Records excerpted from a collection:
↓
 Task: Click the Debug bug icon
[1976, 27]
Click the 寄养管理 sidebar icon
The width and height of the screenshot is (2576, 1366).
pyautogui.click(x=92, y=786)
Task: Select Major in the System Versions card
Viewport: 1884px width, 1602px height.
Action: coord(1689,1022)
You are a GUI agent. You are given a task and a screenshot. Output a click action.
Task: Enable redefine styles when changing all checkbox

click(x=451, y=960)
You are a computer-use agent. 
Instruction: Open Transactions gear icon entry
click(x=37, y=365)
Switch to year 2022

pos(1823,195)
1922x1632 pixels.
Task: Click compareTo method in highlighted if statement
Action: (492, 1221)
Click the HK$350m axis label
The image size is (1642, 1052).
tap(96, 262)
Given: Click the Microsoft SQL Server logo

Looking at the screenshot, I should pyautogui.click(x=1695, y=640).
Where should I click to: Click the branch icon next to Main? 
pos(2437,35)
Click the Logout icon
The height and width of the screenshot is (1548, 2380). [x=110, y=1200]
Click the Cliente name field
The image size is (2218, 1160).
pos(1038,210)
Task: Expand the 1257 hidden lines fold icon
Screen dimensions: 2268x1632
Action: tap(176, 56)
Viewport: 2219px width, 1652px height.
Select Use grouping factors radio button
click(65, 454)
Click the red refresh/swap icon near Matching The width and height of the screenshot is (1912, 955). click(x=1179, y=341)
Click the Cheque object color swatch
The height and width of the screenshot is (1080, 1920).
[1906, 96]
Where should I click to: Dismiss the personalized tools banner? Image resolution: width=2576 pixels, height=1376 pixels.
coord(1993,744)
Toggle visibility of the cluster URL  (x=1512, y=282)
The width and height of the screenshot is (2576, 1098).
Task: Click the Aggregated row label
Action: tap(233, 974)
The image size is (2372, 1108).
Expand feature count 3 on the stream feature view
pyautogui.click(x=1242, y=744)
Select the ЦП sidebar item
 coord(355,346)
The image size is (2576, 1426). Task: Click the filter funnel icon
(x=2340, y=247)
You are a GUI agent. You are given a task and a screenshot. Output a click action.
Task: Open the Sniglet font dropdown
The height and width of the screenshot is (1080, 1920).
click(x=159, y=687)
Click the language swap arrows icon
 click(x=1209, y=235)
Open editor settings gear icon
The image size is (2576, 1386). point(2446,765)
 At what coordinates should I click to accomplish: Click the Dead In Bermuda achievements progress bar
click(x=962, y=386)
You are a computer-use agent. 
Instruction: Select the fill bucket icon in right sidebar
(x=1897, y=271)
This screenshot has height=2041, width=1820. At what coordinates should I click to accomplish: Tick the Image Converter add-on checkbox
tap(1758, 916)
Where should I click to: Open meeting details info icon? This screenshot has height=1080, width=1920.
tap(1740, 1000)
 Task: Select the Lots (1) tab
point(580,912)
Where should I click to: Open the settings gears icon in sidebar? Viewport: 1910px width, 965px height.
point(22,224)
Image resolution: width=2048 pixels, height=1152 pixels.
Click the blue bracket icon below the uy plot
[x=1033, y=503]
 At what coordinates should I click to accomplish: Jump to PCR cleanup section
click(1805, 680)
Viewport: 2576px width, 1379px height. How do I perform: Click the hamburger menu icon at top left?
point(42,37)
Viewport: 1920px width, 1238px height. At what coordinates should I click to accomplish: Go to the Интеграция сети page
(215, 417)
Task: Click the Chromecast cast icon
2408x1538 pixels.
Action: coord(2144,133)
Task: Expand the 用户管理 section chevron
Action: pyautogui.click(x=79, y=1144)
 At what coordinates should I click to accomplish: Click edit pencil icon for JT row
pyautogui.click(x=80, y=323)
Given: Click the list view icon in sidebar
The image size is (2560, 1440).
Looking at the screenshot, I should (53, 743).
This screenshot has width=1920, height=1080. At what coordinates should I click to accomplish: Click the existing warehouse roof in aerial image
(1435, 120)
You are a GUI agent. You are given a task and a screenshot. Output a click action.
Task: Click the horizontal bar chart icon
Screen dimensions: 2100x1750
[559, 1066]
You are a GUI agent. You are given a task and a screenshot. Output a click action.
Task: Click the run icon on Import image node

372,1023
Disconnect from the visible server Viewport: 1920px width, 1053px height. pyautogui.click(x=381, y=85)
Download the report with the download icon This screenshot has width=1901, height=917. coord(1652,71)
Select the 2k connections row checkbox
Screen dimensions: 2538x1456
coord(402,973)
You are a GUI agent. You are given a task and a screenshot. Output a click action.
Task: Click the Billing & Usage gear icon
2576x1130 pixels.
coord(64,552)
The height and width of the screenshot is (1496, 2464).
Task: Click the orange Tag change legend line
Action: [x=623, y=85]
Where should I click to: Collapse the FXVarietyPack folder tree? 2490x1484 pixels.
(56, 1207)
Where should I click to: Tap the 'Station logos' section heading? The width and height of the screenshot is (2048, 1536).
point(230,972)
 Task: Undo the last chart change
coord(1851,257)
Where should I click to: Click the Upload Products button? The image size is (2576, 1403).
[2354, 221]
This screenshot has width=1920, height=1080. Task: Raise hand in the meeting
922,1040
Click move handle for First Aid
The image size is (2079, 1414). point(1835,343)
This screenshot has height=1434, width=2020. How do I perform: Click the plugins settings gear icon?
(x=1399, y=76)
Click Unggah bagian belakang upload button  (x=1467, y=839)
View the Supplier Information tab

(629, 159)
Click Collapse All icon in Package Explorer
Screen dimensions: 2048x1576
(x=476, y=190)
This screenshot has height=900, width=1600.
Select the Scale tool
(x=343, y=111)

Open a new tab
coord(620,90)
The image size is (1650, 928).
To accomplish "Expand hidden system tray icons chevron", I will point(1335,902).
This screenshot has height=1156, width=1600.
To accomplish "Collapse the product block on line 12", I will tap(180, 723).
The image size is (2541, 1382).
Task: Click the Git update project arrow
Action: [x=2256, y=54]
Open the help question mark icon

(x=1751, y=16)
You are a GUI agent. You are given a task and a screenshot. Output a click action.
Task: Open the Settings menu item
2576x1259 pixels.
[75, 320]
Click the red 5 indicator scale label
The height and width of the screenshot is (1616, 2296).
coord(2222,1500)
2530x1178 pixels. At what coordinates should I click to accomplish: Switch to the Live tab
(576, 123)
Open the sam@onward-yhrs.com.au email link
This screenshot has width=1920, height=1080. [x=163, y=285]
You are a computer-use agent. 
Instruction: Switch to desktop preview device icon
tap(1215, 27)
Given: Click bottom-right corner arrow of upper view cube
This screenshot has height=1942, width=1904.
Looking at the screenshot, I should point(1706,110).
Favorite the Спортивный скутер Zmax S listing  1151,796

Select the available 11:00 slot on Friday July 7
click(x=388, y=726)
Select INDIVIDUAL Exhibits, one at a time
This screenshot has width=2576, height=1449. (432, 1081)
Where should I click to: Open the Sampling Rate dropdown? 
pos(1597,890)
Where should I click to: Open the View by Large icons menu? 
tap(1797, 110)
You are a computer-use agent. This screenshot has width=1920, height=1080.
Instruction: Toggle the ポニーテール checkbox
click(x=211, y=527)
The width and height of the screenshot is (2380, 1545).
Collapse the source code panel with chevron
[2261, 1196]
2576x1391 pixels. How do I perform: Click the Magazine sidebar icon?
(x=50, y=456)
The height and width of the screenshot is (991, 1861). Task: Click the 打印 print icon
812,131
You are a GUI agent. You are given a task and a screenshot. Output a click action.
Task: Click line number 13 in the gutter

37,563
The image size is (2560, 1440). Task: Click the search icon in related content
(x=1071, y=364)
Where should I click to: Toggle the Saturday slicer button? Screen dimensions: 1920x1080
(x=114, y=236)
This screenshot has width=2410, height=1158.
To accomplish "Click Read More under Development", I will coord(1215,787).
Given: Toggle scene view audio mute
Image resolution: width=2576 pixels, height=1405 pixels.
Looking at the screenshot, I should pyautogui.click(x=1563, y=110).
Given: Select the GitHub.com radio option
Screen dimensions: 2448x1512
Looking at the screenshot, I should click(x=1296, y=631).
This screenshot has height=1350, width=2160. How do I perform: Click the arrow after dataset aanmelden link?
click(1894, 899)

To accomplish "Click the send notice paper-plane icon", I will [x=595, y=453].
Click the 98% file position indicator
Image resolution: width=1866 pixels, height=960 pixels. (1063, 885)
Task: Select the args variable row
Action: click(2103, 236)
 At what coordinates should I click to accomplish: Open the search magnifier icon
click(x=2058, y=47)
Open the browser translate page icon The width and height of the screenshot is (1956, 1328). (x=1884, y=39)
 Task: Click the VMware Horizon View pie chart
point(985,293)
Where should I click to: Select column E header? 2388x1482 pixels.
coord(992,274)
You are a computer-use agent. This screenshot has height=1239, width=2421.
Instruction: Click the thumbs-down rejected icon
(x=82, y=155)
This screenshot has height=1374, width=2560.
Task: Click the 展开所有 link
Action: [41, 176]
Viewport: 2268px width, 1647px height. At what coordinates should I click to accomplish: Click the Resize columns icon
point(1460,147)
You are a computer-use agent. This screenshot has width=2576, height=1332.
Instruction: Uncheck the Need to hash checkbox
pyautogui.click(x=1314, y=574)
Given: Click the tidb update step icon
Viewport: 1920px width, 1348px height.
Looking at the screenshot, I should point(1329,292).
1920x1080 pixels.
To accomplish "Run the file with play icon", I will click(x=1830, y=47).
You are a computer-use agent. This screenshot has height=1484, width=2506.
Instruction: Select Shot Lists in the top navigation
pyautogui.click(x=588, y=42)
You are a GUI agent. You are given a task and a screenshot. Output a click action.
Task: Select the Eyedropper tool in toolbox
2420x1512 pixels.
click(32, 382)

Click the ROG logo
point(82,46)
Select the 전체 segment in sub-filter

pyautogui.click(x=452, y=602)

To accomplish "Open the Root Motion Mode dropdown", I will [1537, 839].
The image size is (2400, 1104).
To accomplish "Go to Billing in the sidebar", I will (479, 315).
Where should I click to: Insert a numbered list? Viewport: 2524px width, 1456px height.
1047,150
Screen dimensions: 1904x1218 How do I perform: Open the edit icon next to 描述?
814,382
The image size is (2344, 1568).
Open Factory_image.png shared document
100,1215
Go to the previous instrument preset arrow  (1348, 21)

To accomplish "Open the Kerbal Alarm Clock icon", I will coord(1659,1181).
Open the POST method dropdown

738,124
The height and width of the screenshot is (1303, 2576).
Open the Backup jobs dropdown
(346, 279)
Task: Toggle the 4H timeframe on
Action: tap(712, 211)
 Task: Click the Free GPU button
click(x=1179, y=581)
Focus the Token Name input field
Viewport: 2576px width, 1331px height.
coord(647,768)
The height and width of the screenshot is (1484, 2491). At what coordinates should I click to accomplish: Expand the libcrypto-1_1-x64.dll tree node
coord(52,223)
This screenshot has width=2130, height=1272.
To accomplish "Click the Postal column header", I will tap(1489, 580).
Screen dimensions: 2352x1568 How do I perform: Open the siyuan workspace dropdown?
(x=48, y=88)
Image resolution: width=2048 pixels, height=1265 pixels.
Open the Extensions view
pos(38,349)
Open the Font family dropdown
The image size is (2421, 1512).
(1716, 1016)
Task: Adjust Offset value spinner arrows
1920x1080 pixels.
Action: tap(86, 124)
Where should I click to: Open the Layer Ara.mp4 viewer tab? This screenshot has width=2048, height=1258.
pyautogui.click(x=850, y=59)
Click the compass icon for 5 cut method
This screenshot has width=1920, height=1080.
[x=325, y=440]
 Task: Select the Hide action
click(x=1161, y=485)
↑
**Exercise:**
Pull each line containing the word "hidden" out of the data above.

**Reply:**
Task: Expand the 1257 hidden lines fold icon
To accomplish "Expand hidden system tray icons chevron", I will point(1335,902).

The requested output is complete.